Monday, December 29, 2008

Falling Behind Happily And Gracefully

Last week I was out cycling with David Khan, one of my coach's professional guys. David is the world Ironman 70.3 25-29 age group champion, and former Olympic trials swimmer once ranked 8th in the US in the 200m Medley. Boy all I could say is that he was fit. However the lesson learned from riding with him was not a chest thumping one where "Oh I beat him in that ride etc etc" but more of a lesson in patience and learning how to fall behind. David obviously being the fitter one, would pull away at times leaving me behind for awhile.

When someone drops you in life, what do we do? In work, love, sports or anything else, the first thing that comes to mind is I must do more or work harder to be able to catch up to that person. Or in other words "I MUST DO SOMETHING ABOUT IT" however as I grow (and continuing growing) I guess sometimes the best thing to do is just let yourself get dropped and move along at your own pace through life, meaning sometimes we should just sit back, continue at our own pace, enjoy the ride, not do anything about it and when the time is right you'll eventually catch up.

ACTION ITEM - Please repeat, word for word, the part of the blog post on falling behind while cycling starting at "Monday, December 29, 2008" and ending at "behind for awhile.".

EXTRACTED INFORMATION -
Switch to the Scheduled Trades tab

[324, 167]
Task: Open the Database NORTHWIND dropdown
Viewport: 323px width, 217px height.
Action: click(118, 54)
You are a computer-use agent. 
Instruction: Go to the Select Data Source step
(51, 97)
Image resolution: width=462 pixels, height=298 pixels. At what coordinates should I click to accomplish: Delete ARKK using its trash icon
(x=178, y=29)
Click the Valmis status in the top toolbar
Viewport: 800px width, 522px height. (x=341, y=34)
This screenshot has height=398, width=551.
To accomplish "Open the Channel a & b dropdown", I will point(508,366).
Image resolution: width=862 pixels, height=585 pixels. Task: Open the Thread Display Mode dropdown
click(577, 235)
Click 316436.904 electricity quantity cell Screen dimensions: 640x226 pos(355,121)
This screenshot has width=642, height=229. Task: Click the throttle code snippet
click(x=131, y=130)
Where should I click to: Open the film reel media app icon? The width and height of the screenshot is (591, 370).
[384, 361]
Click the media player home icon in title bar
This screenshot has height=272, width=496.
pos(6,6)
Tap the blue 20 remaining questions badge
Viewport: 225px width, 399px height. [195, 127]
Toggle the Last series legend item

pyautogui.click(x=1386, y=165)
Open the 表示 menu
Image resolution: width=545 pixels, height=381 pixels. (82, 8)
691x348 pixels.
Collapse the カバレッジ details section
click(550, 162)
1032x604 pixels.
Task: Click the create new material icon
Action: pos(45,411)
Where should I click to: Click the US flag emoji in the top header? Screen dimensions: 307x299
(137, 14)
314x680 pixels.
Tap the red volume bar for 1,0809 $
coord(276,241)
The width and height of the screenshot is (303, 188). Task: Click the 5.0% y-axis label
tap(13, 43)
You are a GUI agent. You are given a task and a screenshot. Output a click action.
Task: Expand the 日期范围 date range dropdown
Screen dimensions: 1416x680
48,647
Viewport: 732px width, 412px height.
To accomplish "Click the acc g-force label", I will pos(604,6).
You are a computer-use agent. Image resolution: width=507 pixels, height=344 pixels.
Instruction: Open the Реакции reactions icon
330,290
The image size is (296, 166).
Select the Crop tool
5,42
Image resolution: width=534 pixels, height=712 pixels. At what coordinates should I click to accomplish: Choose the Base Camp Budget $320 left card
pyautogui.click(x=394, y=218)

WORKED SOLUTION -
Monday, December 29, 2008

Falling Behind Happily And Gracefully

Last week I was out cycling with David Khan, one of my coach's professional guys. David is the world Ironman 70.3 25-29 age group champion, and former Olympic trials swimmer once ranked 8th in the US in the 200m Medley. Boy all I could say is that he was fit. However the lesson learned from riding with him was not a chest thumping one where "Oh I beat him in that ride etc etc" but more of a lesson in patience and learning how to fall behind. David obviously being the fitter one, would pull away at times leaving me behind for awhile.